* [WHAT YOU ARE ASKED TO DO]: The answer must be a single number: how many lines of the records below contain "agent".

* [DATASET RECORDS]:
|---|

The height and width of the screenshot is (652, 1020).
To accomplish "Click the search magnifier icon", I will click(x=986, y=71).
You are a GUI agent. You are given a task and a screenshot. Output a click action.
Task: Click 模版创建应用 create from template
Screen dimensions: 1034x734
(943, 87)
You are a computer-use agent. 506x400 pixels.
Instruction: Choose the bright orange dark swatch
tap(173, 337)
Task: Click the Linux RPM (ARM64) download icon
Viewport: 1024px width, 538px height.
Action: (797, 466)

|---|

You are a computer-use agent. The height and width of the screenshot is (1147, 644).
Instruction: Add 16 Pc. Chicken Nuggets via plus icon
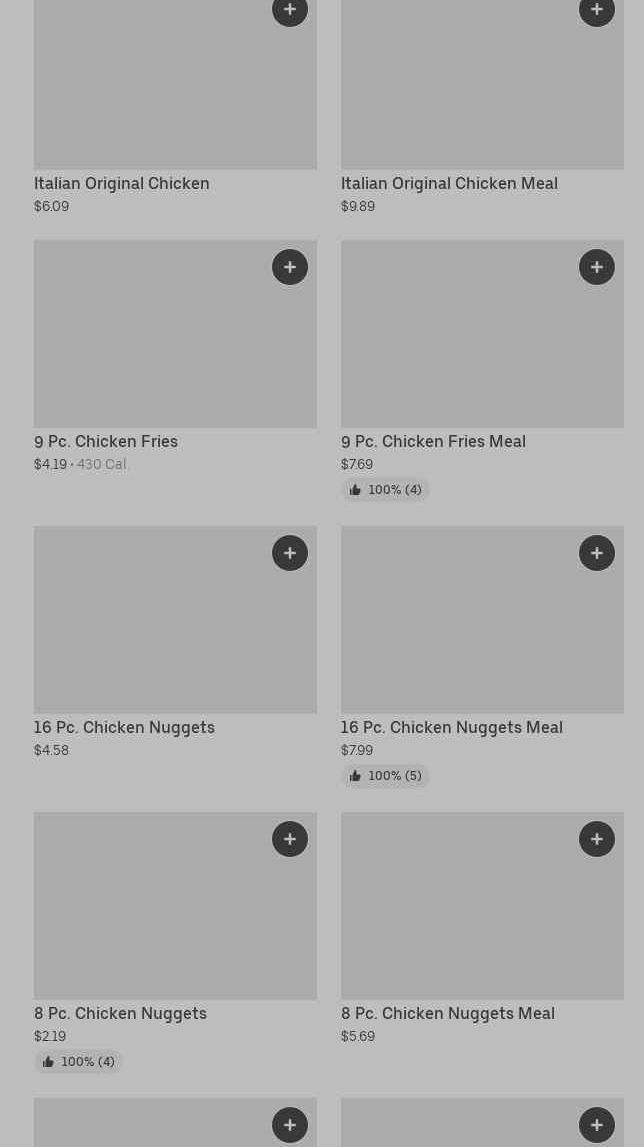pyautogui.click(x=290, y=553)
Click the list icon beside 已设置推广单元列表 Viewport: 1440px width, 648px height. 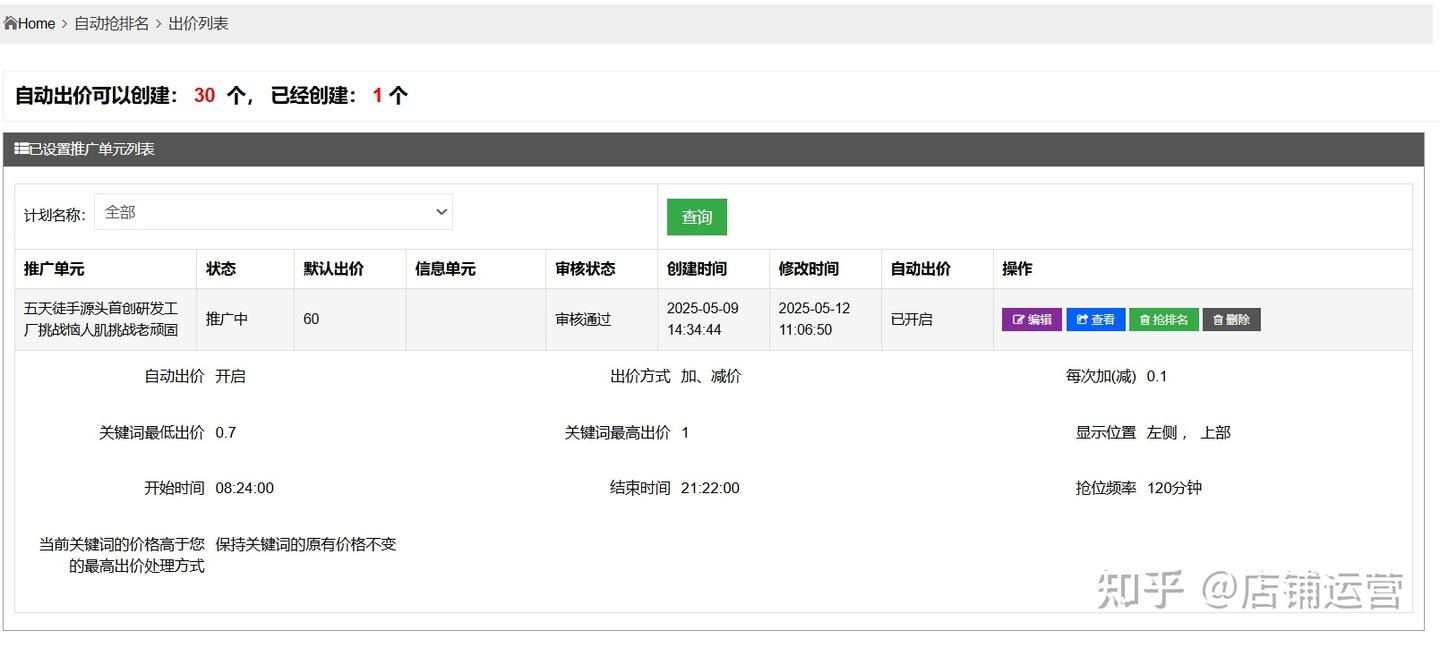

|---|

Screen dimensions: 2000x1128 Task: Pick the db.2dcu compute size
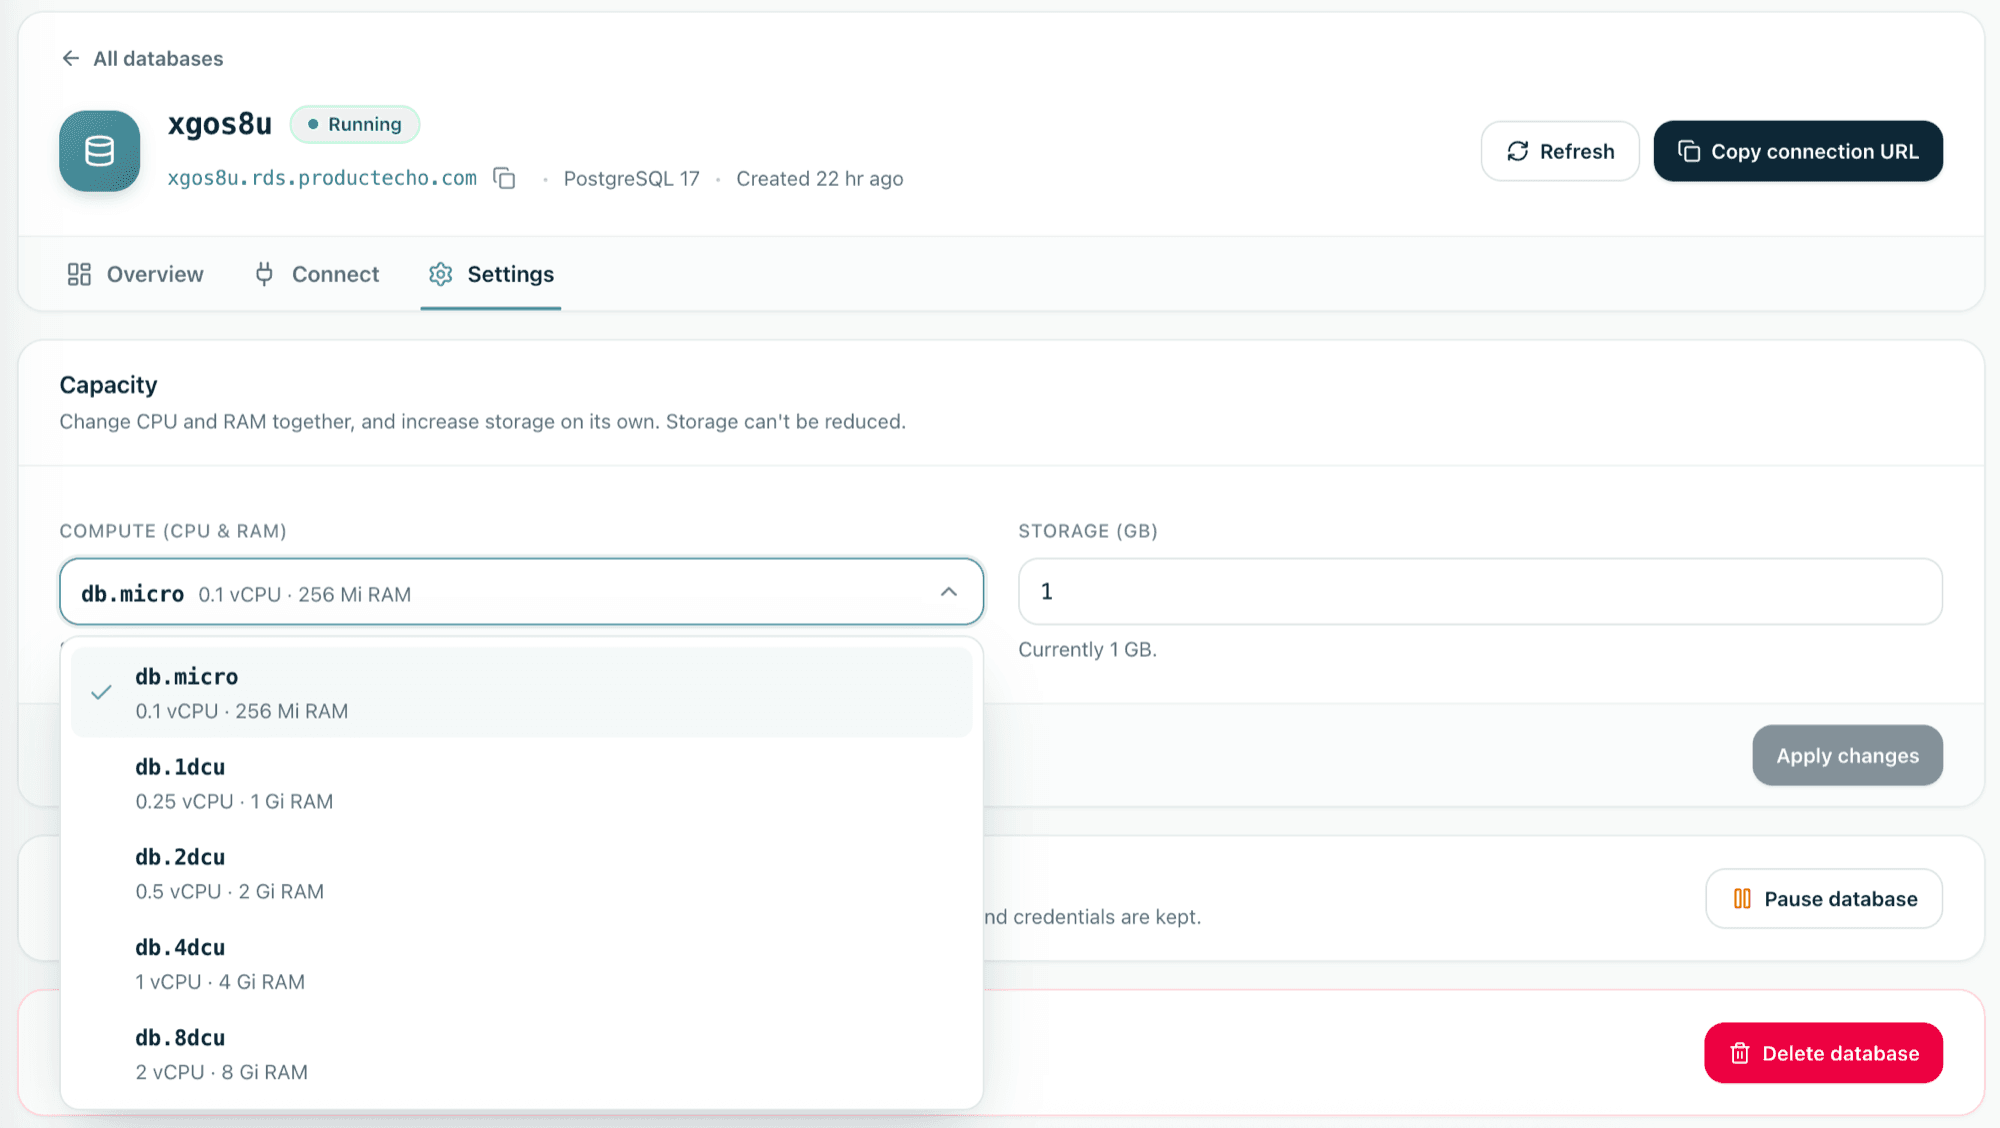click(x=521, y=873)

|---|

* [ANSWER BOX]: 3